TASK :: Two lines mark the range in the entries below: the one holding "You are a GUI" and the one holding "The width and". Set down those two and all lines between them, exactly.

======== INFORMATION ========

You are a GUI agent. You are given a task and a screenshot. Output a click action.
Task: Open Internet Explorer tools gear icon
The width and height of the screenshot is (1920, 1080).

========
======== INFORMATION ========

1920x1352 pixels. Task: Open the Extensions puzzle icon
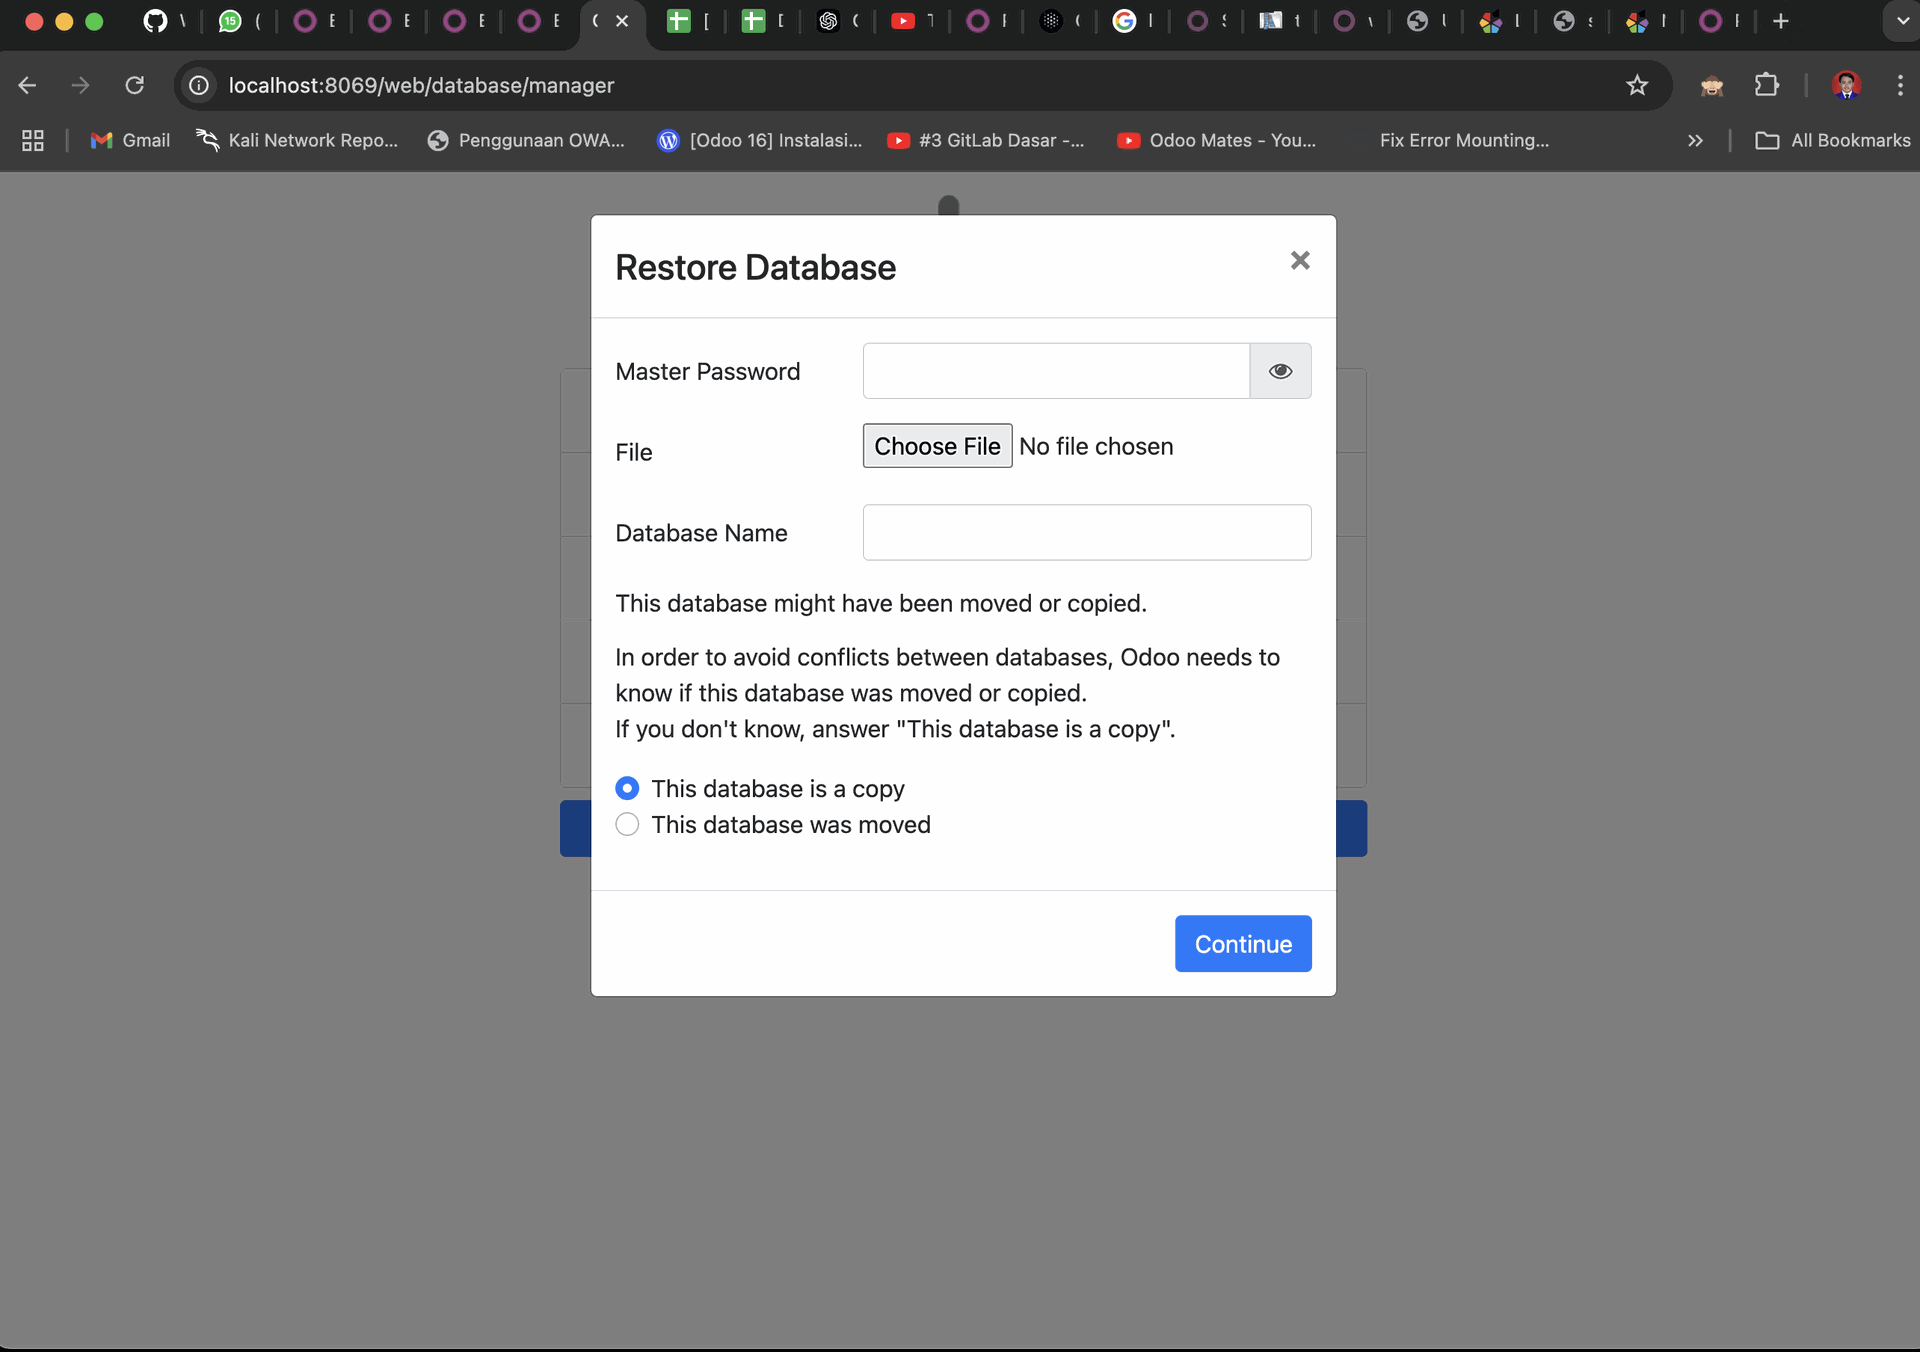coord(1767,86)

========
======== INFORMATION ========

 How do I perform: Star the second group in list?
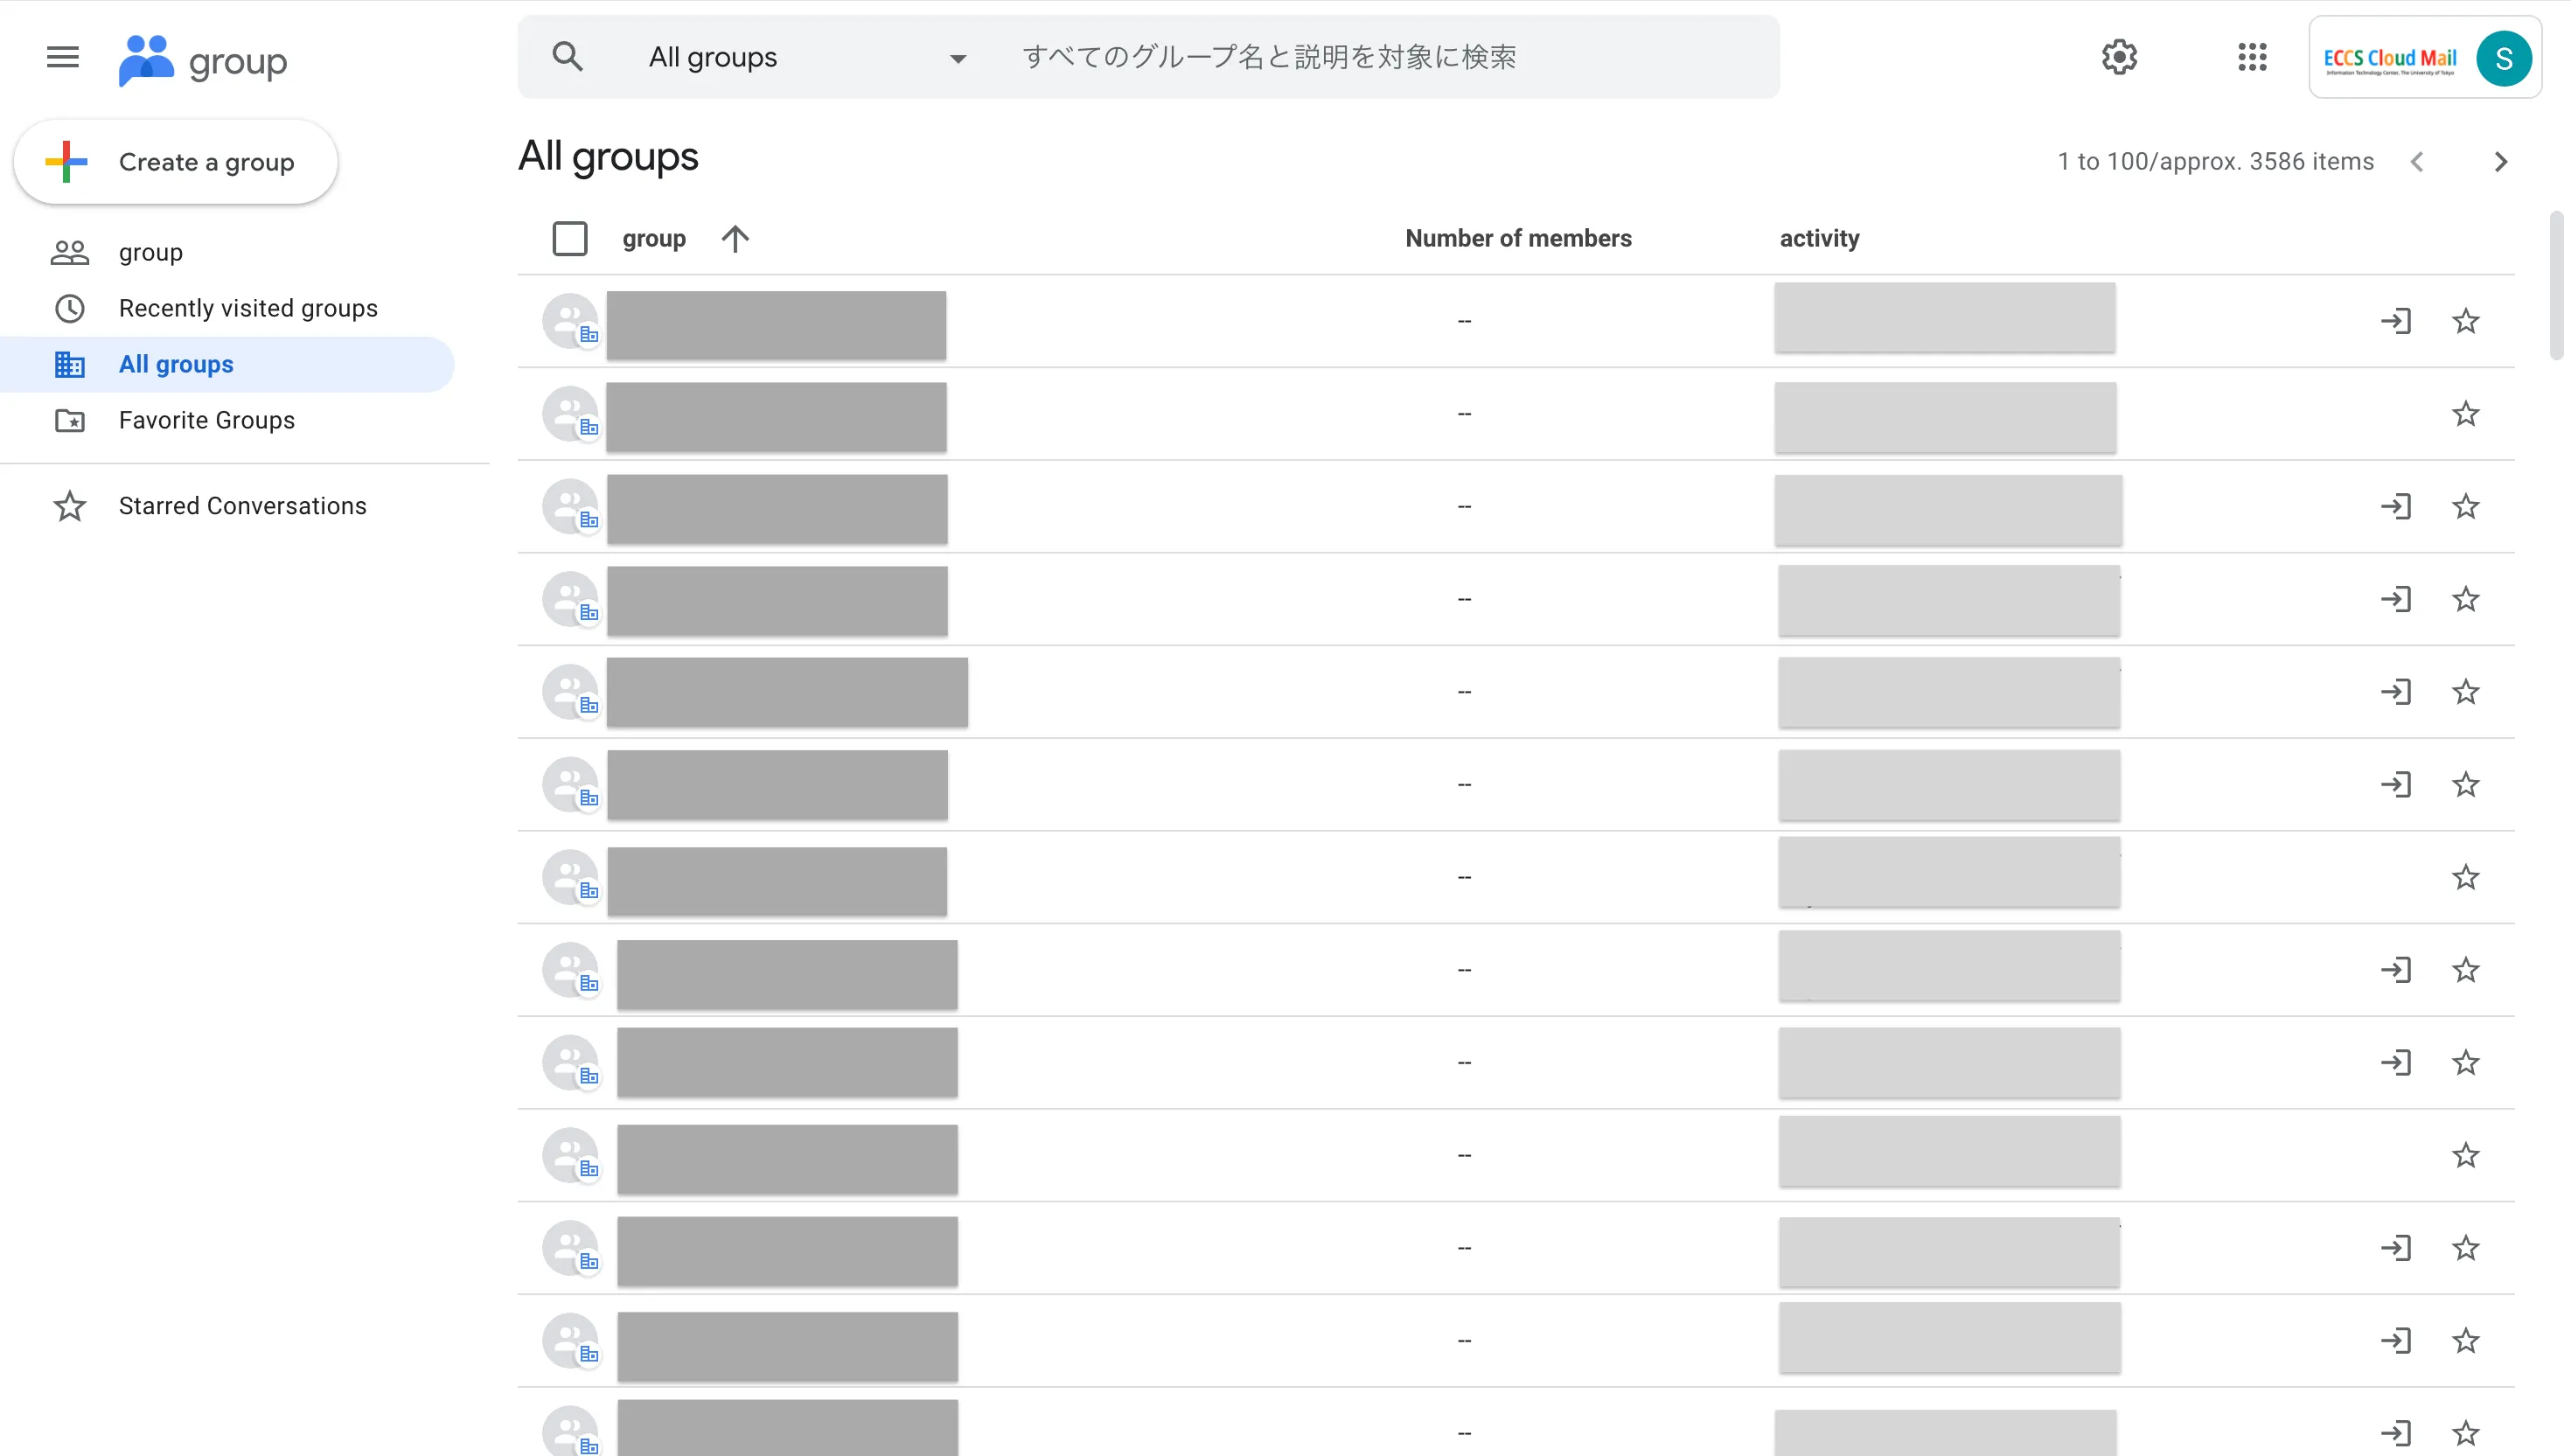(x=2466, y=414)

========

RESULT BELOW ::
You are a GUI agent. You are given a task and a screenshot. Output a click action.
Task: Open Internet Explorer tools gear icon
The width and height of the screenshot is (1920, 1080).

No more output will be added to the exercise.